▸ ASSIGNED TASK:
Go through the data below and retype all of it exactly.

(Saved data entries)

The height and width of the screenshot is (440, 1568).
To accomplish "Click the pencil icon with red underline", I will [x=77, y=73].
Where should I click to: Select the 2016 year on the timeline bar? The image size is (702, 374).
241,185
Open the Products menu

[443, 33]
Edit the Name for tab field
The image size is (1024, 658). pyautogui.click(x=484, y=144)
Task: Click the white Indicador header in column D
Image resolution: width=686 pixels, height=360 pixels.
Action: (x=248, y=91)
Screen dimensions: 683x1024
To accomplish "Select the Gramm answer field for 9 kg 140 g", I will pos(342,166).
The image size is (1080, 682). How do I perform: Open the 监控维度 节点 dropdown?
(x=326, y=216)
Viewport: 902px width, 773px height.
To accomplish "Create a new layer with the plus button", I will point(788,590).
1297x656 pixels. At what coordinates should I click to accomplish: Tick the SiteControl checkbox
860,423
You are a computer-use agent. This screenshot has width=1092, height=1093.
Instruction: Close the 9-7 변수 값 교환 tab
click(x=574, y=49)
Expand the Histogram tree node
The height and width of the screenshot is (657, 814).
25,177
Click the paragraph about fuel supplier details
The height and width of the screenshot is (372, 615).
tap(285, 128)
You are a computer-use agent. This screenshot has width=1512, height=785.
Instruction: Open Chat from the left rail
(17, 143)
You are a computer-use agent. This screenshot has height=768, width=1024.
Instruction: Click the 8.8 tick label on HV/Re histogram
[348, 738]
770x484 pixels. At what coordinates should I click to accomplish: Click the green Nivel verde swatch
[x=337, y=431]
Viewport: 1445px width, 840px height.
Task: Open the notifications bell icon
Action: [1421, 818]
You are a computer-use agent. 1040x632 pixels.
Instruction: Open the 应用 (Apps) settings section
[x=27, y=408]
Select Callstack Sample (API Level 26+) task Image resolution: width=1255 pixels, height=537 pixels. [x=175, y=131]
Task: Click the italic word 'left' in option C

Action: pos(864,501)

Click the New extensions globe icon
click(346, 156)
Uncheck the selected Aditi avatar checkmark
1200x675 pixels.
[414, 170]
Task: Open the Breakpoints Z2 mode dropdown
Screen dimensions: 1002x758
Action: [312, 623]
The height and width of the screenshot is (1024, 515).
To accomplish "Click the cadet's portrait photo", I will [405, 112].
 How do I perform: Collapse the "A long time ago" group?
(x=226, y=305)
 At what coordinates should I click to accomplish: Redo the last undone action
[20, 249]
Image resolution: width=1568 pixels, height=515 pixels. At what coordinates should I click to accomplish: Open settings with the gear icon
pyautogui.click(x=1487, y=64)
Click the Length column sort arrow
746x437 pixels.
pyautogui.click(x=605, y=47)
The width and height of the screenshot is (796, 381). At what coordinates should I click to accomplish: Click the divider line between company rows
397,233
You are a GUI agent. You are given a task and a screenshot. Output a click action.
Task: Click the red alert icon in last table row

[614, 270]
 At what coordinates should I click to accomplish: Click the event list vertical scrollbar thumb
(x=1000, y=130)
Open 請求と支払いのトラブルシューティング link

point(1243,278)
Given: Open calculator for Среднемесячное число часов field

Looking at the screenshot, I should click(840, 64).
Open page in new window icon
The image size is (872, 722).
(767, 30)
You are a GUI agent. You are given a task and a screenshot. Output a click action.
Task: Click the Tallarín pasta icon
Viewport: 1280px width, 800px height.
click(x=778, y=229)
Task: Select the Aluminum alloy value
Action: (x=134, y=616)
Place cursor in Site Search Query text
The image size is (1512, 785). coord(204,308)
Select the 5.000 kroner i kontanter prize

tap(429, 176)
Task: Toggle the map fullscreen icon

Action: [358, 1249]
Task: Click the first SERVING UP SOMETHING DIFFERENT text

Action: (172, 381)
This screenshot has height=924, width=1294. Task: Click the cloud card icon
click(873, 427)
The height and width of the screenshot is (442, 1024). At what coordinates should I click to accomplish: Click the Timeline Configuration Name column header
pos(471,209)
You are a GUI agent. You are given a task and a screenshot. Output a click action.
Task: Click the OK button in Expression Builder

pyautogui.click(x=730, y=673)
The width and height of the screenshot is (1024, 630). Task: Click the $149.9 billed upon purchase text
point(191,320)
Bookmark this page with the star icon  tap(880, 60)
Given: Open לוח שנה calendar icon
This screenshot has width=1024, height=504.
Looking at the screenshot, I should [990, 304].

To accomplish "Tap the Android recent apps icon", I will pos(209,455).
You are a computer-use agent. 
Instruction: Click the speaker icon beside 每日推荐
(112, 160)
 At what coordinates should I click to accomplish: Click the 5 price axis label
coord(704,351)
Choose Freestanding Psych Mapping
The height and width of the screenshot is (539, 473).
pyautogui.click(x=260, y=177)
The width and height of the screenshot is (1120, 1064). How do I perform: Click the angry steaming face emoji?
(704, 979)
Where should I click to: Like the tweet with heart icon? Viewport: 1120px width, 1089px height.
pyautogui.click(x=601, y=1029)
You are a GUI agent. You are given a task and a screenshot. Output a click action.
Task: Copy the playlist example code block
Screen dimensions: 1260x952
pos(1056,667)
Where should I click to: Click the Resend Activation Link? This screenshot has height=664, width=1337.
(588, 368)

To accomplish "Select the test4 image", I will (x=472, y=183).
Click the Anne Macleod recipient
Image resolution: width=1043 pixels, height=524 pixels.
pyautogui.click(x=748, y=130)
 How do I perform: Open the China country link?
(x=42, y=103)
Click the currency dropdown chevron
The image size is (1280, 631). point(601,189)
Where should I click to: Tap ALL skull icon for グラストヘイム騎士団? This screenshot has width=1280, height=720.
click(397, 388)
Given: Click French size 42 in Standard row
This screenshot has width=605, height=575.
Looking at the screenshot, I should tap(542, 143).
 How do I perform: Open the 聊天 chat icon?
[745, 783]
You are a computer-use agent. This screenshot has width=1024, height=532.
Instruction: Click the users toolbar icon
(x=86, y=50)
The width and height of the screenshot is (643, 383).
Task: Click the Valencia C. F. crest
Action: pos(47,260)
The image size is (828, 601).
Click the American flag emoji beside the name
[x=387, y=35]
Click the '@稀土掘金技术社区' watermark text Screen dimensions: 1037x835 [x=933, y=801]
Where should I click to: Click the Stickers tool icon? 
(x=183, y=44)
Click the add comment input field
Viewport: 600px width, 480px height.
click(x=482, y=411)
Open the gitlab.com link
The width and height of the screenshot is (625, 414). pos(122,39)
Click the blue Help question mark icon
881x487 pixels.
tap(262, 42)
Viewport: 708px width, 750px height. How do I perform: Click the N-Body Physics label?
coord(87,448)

▸ EXERCISE OUTPUT:
The height and width of the screenshot is (440, 1568).
To accomplish "Click the pencil icon with red underline", I will [x=77, y=73].
Where should I click to: Select the 2016 year on the timeline bar? The image size is (702, 374).
241,185
Open the Products menu

[443, 33]
Edit the Name for tab field
The image size is (1024, 658). pyautogui.click(x=484, y=144)
Task: Click the white Indicador header in column D
Image resolution: width=686 pixels, height=360 pixels.
Action: (x=248, y=91)
Screen dimensions: 683x1024
To accomplish "Select the Gramm answer field for 9 kg 140 g", I will pos(342,166).
The image size is (1080, 682). How do I perform: Open the 监控维度 节点 dropdown?
(x=326, y=216)
Viewport: 902px width, 773px height.
To accomplish "Create a new layer with the plus button", I will point(788,590).
1297x656 pixels. At what coordinates should I click to accomplish: Tick the SiteControl checkbox
860,423
You are a computer-use agent. This screenshot has width=1092, height=1093.
Instruction: Close the 9-7 변수 값 교환 tab
click(x=574, y=49)
Expand the Histogram tree node
The height and width of the screenshot is (657, 814).
25,177
Click the paragraph about fuel supplier details
The height and width of the screenshot is (372, 615).
tap(285, 128)
You are a computer-use agent. This screenshot has width=1512, height=785.
Instruction: Open Chat from the left rail
(17, 143)
You are a computer-use agent. This screenshot has height=768, width=1024.
Instruction: Click the 8.8 tick label on HV/Re histogram
[348, 738]
770x484 pixels. At what coordinates should I click to accomplish: Click the green Nivel verde swatch
[x=337, y=431]
Viewport: 1445px width, 840px height.
Task: Open the notifications bell icon
Action: [1421, 818]
You are a computer-use agent. 1040x632 pixels.
Instruction: Open the 应用 (Apps) settings section
[x=27, y=408]
Select Callstack Sample (API Level 26+) task Image resolution: width=1255 pixels, height=537 pixels. [x=175, y=131]
Task: Click the italic word 'left' in option C

Action: pos(864,501)

Click the New extensions globe icon
click(346, 156)
Uncheck the selected Aditi avatar checkmark
1200x675 pixels.
[414, 170]
Task: Open the Breakpoints Z2 mode dropdown
Screen dimensions: 1002x758
Action: [312, 623]
The height and width of the screenshot is (1024, 515).
To accomplish "Click the cadet's portrait photo", I will [405, 112].
 How do I perform: Collapse the "A long time ago" group?
(x=226, y=305)
 At what coordinates should I click to accomplish: Redo the last undone action
[20, 249]
Image resolution: width=1568 pixels, height=515 pixels. At what coordinates should I click to accomplish: Open settings with the gear icon
pyautogui.click(x=1487, y=64)
Click the Length column sort arrow
746x437 pixels.
pyautogui.click(x=605, y=47)
The width and height of the screenshot is (796, 381). At what coordinates should I click to accomplish: Click the divider line between company rows
397,233
You are a GUI agent. You are given a task and a screenshot. Output a click action.
Task: Click the red alert icon in last table row

[614, 270]
 At what coordinates should I click to accomplish: Click the event list vertical scrollbar thumb
(x=1000, y=130)
Open 請求と支払いのトラブルシューティング link

point(1243,278)
Given: Open calculator for Среднемесячное число часов field

Looking at the screenshot, I should click(840, 64).
Open page in new window icon
The image size is (872, 722).
(767, 30)
You are a GUI agent. You are given a task and a screenshot. Output a click action.
Task: Click the Tallarín pasta icon
Viewport: 1280px width, 800px height.
click(x=778, y=229)
Task: Select the Aluminum alloy value
Action: (x=134, y=616)
Place cursor in Site Search Query text
The image size is (1512, 785). coord(204,308)
Select the 5.000 kroner i kontanter prize

tap(429, 176)
Task: Toggle the map fullscreen icon

Action: [358, 1249]
Task: Click the first SERVING UP SOMETHING DIFFERENT text

Action: (172, 381)
This screenshot has height=924, width=1294. Task: Click the cloud card icon
click(873, 427)
The height and width of the screenshot is (442, 1024). At what coordinates should I click to accomplish: Click the Timeline Configuration Name column header
pos(471,209)
You are a GUI agent. You are given a task and a screenshot. Output a click action.
Task: Click the OK button in Expression Builder

pyautogui.click(x=730, y=673)
The width and height of the screenshot is (1024, 630). Task: Click the $149.9 billed upon purchase text
point(191,320)
Bookmark this page with the star icon  tap(880, 60)
Given: Open לוח שנה calendar icon
This screenshot has width=1024, height=504.
Looking at the screenshot, I should [990, 304].

To accomplish "Tap the Android recent apps icon", I will pos(209,455).
You are a computer-use agent. 
Instruction: Click the speaker icon beside 每日推荐
(112, 160)
 At what coordinates should I click to accomplish: Click the 5 price axis label
coord(704,351)
Choose Freestanding Psych Mapping
The height and width of the screenshot is (539, 473).
pyautogui.click(x=260, y=177)
The width and height of the screenshot is (1120, 1064). How do I perform: Click the angry steaming face emoji?
(704, 979)
Where should I click to: Like the tweet with heart icon? Viewport: 1120px width, 1089px height.
pyautogui.click(x=601, y=1029)
You are a GUI agent. You are given a task and a screenshot. Output a click action.
Task: Copy the playlist example code block
Screen dimensions: 1260x952
pos(1056,667)
Where should I click to: Click the Resend Activation Link? This screenshot has height=664, width=1337.
(588, 368)

To accomplish "Select the test4 image", I will (x=472, y=183).
Click the Anne Macleod recipient
Image resolution: width=1043 pixels, height=524 pixels.
pyautogui.click(x=748, y=130)
 How do I perform: Open the China country link?
(x=42, y=103)
Click the currency dropdown chevron
The image size is (1280, 631). point(601,189)
Where should I click to: Tap ALL skull icon for グラストヘイム騎士団? This screenshot has width=1280, height=720.
click(397, 388)
Given: Click French size 42 in Standard row
This screenshot has width=605, height=575.
Looking at the screenshot, I should tap(542, 143).
 How do I perform: Open the 聊天 chat icon?
[745, 783]
You are a computer-use agent. This screenshot has width=1024, height=532.
Instruction: Click the users toolbar icon
(x=86, y=50)
The width and height of the screenshot is (643, 383).
Task: Click the Valencia C. F. crest
Action: pos(47,260)
The image size is (828, 601).
Click the American flag emoji beside the name
[x=387, y=35]
Click the '@稀土掘金技术社区' watermark text Screen dimensions: 1037x835 [x=933, y=801]
Where should I click to: Click the Stickers tool icon? 
(x=183, y=44)
Click the add comment input field
Viewport: 600px width, 480px height.
click(x=482, y=411)
Open the gitlab.com link
The width and height of the screenshot is (625, 414). pos(122,39)
Click the blue Help question mark icon
881x487 pixels.
tap(262, 42)
Viewport: 708px width, 750px height. How do I perform: Click the N-Body Physics label?
coord(87,448)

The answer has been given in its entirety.